**Directions**
Rewrite the records below, putting "screen capture" wherever "screenshot" appears and keeping all other wording the same. Leave the pictures out of your answer.
^^^^
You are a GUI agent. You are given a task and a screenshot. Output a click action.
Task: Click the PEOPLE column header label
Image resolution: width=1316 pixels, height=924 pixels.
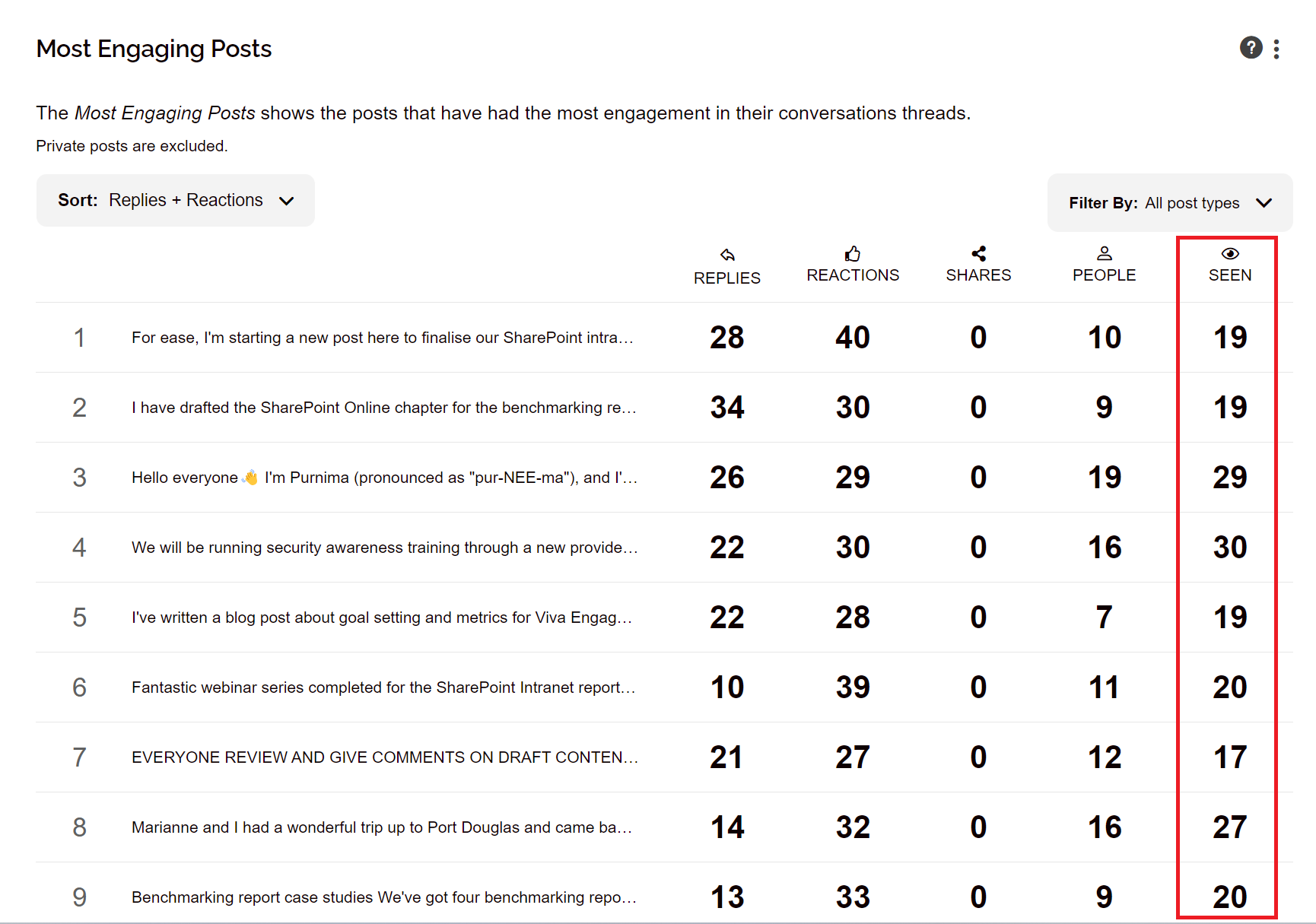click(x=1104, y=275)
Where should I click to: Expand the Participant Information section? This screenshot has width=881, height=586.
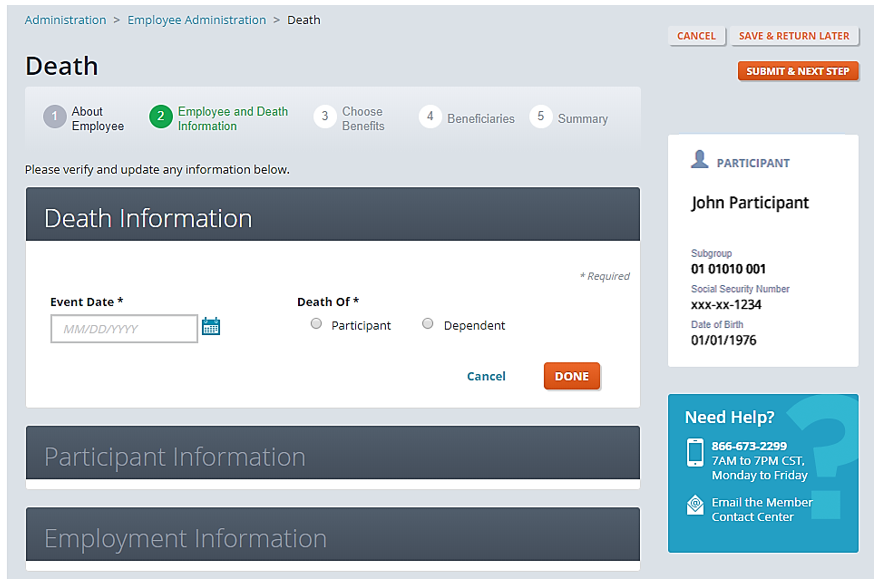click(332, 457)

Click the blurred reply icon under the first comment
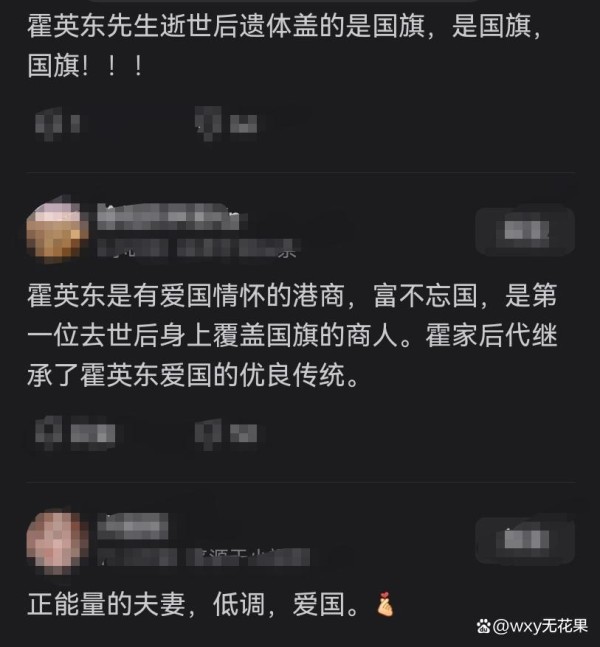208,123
^^^^
**Answer to this task**
You are a GUI agent. You are given a task and a screen capture. Output a click action.
Task: Click the PEOPLE column header label
Image resolution: width=1316 pixels, height=924 pixels.
click(x=1104, y=275)
Where should I click to: Expand the Participant Information section? This screen capture has width=881, height=586.
click(332, 457)

Click the blurred reply icon under the first comment
208,123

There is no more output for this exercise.